Eine erste und eindeutige Grenze ergibt sich dadurch, dass zufällige Ereignisse im Gegensatz zu Regelmäßigkeiten nicht erklärt werden können. Aber auch die verschiedenen Ansätze zur Erklärung stehen vor verschiedenen Herausforderungen, die zum Abschluss noch kurz angerissen werden sollen.

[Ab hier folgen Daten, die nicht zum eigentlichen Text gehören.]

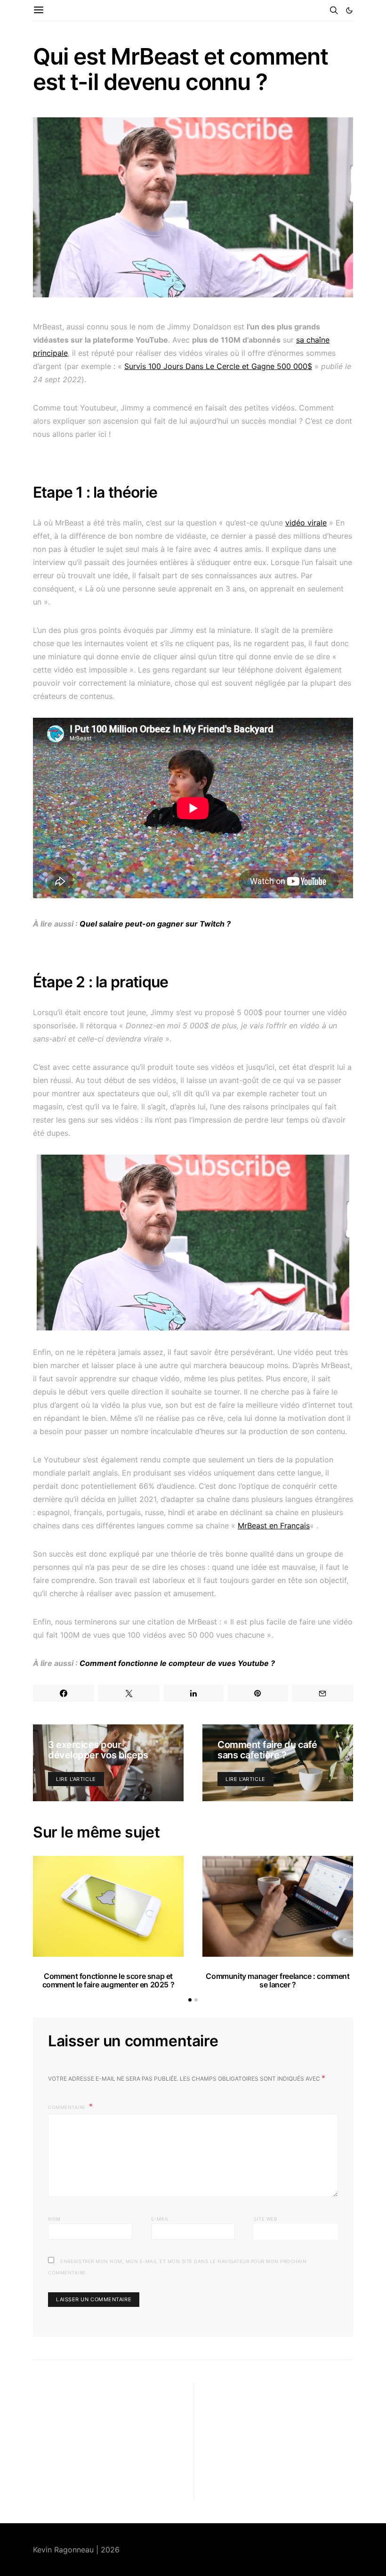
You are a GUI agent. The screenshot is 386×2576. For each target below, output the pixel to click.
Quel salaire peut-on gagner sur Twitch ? (155, 923)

Erklärungen mittels kausaler Mechanismen benötigen irgendwann eine fundamentale Ebene, da sie reduktiv erklären. Fraglich ist allerdings, ob es diese Ebene tatsächlich immer gibt. Beispielsweise lassen sich soziale Institutionen auf Organismen mit Bewusstsein, diese auf Organismen, auf Moleküle und wiederum auf mikrophysikalische Gegebenheiten reduzieren. Hier bleibt unklar, ob dies die letzte Eben ist. Im Gegensatz dazu bilden Erklärungen mittels allgemeiner Gesetze immer größere Kategorien, die an einem bestimmten Punkt inhaltsleer werden. Auch sogenannte ätiologische Erklärungen, d.h. die Angabe allgemeiner Ursachen, ist problematisch, da sie auf bestimmte Quellen angewiesen sind und sich die Frage nach der Vollständigkeit dieser Quellen zeigt.

Referenzen

  1. Van Fraassen, Bas C. „The pragmatic theory of explanation.“ Theories of explanation (1988): 135-155.
  2. Hempel, Carl G., and Paul Oppenheim. „Studies in the Logic of Explanation.“ Philosophy of science 15.2 (1948): 135-175.
  3. Joiner Jr, Thomas E., Jessica S. Brown, and LaRicka R. Wingate. „The psychology and neurobiology of suicidal behavior.“ Annu. Rev. Psychol. 56 (2005): 287-314.
  4. Glennan, Stuart. „Rethinking mechanistic explanation.“ Philosophy of Science 69.S3 (2002): S342-S353.
  5. Bechtel, William, and Adele Abrahamsen. „Explanation: A mechanist alternative.“ Studies in History and Philosophy of Science Part C: Studies in History and Philosophy of Biological and Biomedical Sciences 36.2 (2005): 421-441.
  6. Friedman, Michael. „Explanation and scientific understanding.“ The Journal of Philosophy 71.1 (1974): 5-19.
  7. Kitcher, Philip. „Explanatory unification.“ Philosophy of Science (1981): 507-531.

Weiterführende Literatur

  1. Bartelborth, Thomas. Erklären. Walter de Gruyter, 2007.
  2. Nagel, Ernest. The structure of science: Problems in the logic of scientific explanation. Hacket, 1979.
  3. Pitt, Joseph C. Theories of explanation. Ed. Joseph C. Pitt. New York, NY: Oxford University Press, 1988.